Soal yang Diberikan 1:
Terjemahkan kalimat berikut dari kutipan tentang Joko Widodo ke dalam bahasa Inggris: "Ia memulai usaha mebel pada 1988 dengan mendirikan Comanditare Venootschap (CV) Rakabu yang diambil dari nama anak pertamanya Gibran Rakabuming Raka."
Soal yang Diberikan 2:
Sunting kutipan tentang Joko Widodo dengan menuliskan kembali bagiannya dari "Keterangan: Tulisan ini" sampai "mengisi kekosongan waktu.", lalu ganti "wawasan" dengan "pengetahuan".

Keterangan: Tulisan ini merupakan riset dari
artikel-artikel media cetak/online yang relevan untuk digunakan. Tulisan ini
dikerjakan karena penulis ingin mengetahui kisah Joko Widodo sebelum menjadi
Wali Kota Surakarta. Penulis juga tidak menampik bahwa tulisanya masih terdapat
banyak kekurangan. Terahir, semoga tulisan ini bermanfaat untuk menambah
wawasan atau sekedar mengisi kekosongan waktu.
Joko Widodo (Jokowi) merupakan
salah satu putra terbaik Indonesia yang lahir 21 Juni 1961, Jawa Tengah. Ia
merupakan Presiden ke-7 Indonesia yang mulai menjabat 20 Oktober 2014 dengan
Wakil Presiden Muhammad Jusuf Kalla. Sebelum menjabat menjadi presiden, ia
merupakan seorang Gubernur DKI Jakarta berdampingan dengan Basuki Tjahja
Purnama (Ahok) pada 2012-2014, dan ia juga mantan Wali Kota Surakarta ke-16
berdampingan dengan F.X. Hadi Rudyatmo pada 2005-2012. Selain itu, ia merupakan
seorang pengusaha mebel di Surakarta yang sudah dirintisnya sebelum menjabat
menjadi Wali Kota Surakarta ke-16.
Ia memulai usaha mebel pada 1988 dengan mendirikan Comanditare Venootschap (CV) Rakabu yang
diambil dari nama anak pertamanya Gibran Rakabuming Raka. Dalam perjalanan
bisnisnya, ia mengalami pasang surut, dan pernah tertipu oleh rekan bisnis yang
berdampak pesanan mebelnya tidak dibayar. Dengan segala usaha, ia mencapai masa
kejayaan di kancah bisnis sekitar 1990an. Hal itu disebabkan, ekpor kebutuhan
mebel stabil, kebutuhan mebel di Surakarta dan kota-kota di Pulau Jawa stabil.

Informasi yang Tersedia:
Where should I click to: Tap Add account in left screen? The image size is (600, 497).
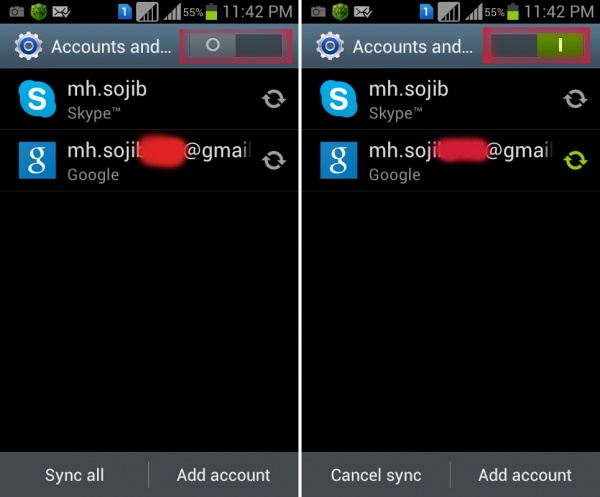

Pembahasan Jawaban 1:
He started a furniture business in 1988 by founding Comanditare Venootschap (CV) Rakabu, whose name was taken from that of his first child, Gibran Rakabuming Raka.

Pembahasan Jawaban 2:
Keterangan: Tulisan ini merupakan riset dari
artikel-artikel media cetak/online yang relevan untuk digunakan. Tulisan ini
dikerjakan karena penulis ingin mengetahui kisah Joko Widodo sebelum menjadi
Wali Kota Surakarta. Penulis juga tidak menampik bahwa tulisanya masih terdapat
banyak kekurangan. Terahir, semoga tulisan ini bermanfaat untuk menambah
pengetahuan atau sekedar mengisi kekosongan waktu.